In 1997, Congress passed the FDA Modernization Act. A provision of that statute required the FDA to "compile a list of drugs that contain intentionally introduced mercury compounds, and provide a quantitative and qualitative analysis of the mercury compounds on the list." In response, manufacturers reported the use of the mercury-based preservative, thimerosal, in more than 30 licensed vaccines.
FDA's Center for Biologics Evaluation and Research (CBER) was responsible for adding up the cumulative exposure to mercury from infant vaccines, a simple calculation that, astonishingly, had never been performed by either the FDA or the CDC. When the agency finally performed that basic calculation, the regulators realized that a six month-old infant who received thimerosal-preserved vaccines following the recommended CDC vaccine schedule would have received a jaw dropping 187.5 micrograms of mercury.
Instead of immediately ordering the removal of thimerosal, FDA officials circled the wagons treating the public health emergency as a public relations problem. Peter Patriarca, then director of the FDA Division of Viral Products, warned his fellow bureaucrats that hasty removal of thimerosal from vaccines would:
" … raise questions about FDA being 'asleep at the switch' for decades by allowing a potentially hazardous compound to remain in many childhood vaccines, and not forcing manufacturers to exclude it from new products. It will also raise questions about various advisory bodies regarding aggressive recommendations for use. We must keep in mind that the dose of ethylmercury was not generated by "rocket science." Conversion of the percentage thimerosal to actual micrograms of mercury involves ninth grade algebra. What took the FDA so long to do the calculations? Why didn't CDC and the advisory bodies do these calculations when they rapidly expanded the childhood immunization schedule?"

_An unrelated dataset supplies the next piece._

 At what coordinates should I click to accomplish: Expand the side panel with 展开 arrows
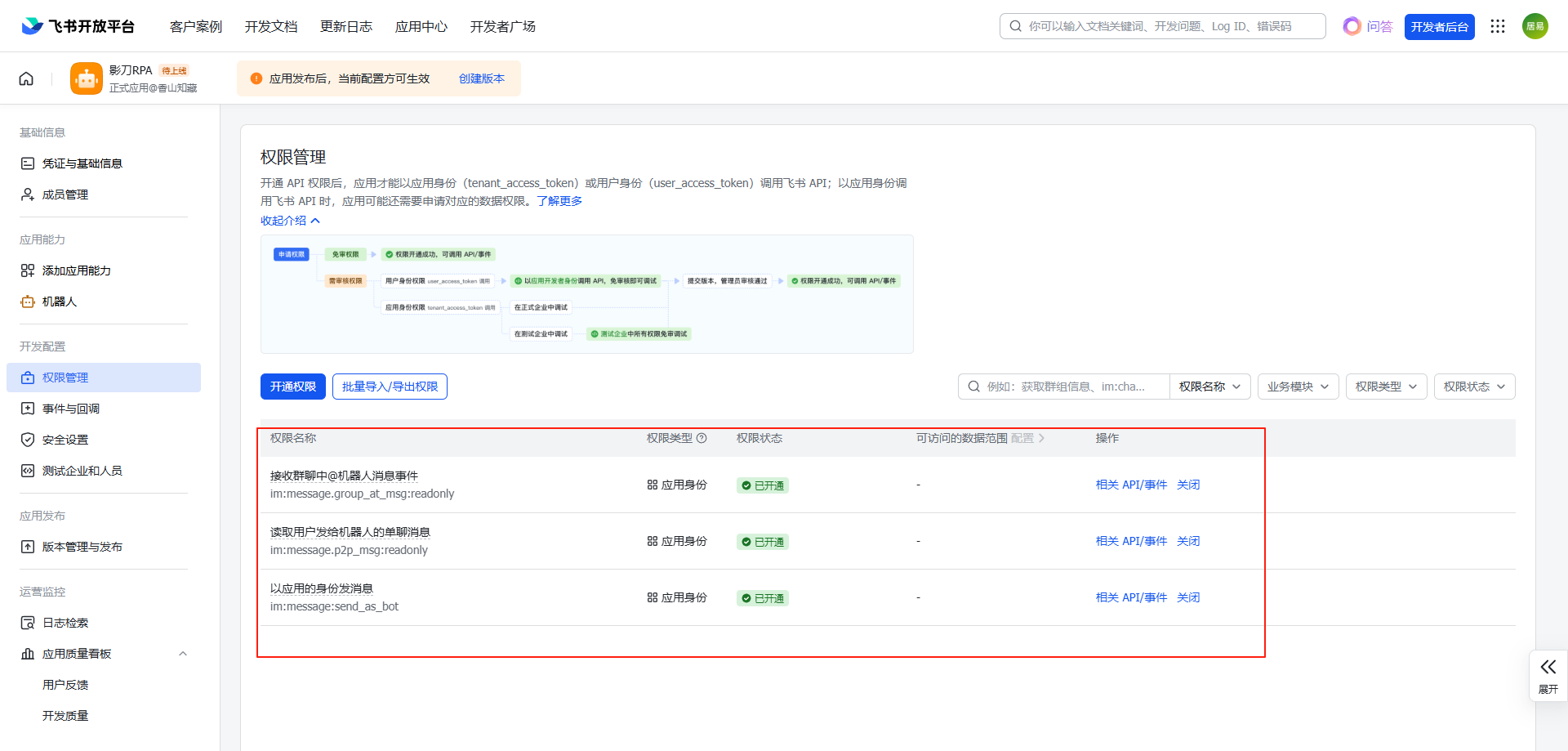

The agency consulted with experts in the field of toxicology to better understand the potential impact of these exposure levels. One consultant was Barry Rumack, MD. Dr. Rumack, at the time, had a private consulting practice, Rumack Consulting, where he offered "toxicologic and pharmacologic evaluation of drugs, biological and potentially toxic or hazardous agents for government and industry." After creating several scenarios based on infants' ages and weights, Dr. Rumack modeled blood and body burden levels in 1999.
The models predicted sharp peaks of mercury concentrations in both blood and tissue, in a stair-step sequence following each of the new thimerosal-containing vaccines given during the first six months of life. Based on these models, Rumack predicted exposure to thimerosal-containing vaccines was dosing American children with mercury levels far exceeding all three federal safety guidelines established by the U.S. Environmental Protection Agency (EPA), FDA, and Agency for Toxic Substances and Disease Registry (ATSDR). There was no point in time from birth to approximately 16-18 months of age that infants were below the EPA guidelines for allowable mercury exposure. In fact, according to the models, blood and body burden levels of mercury peaked at six months of age at a shockingly high level of 120ng/liter. To put this in perspective, the CDC classifies mercury poisoning as blood levels of mercury greater than 10 ng/L.
After receiving this alarming news from its toxicological consultant, the FDA chose to conceal these acute exposures using a deceptive statistical trick. Instead of honestly reporting the dangerous spikes in pediatric blood levels, FDA's public documents averaged the exposures over a six month period despite the fact that the exposures only occurred on four days during that six month period: at birth, and at two, four and six months of age.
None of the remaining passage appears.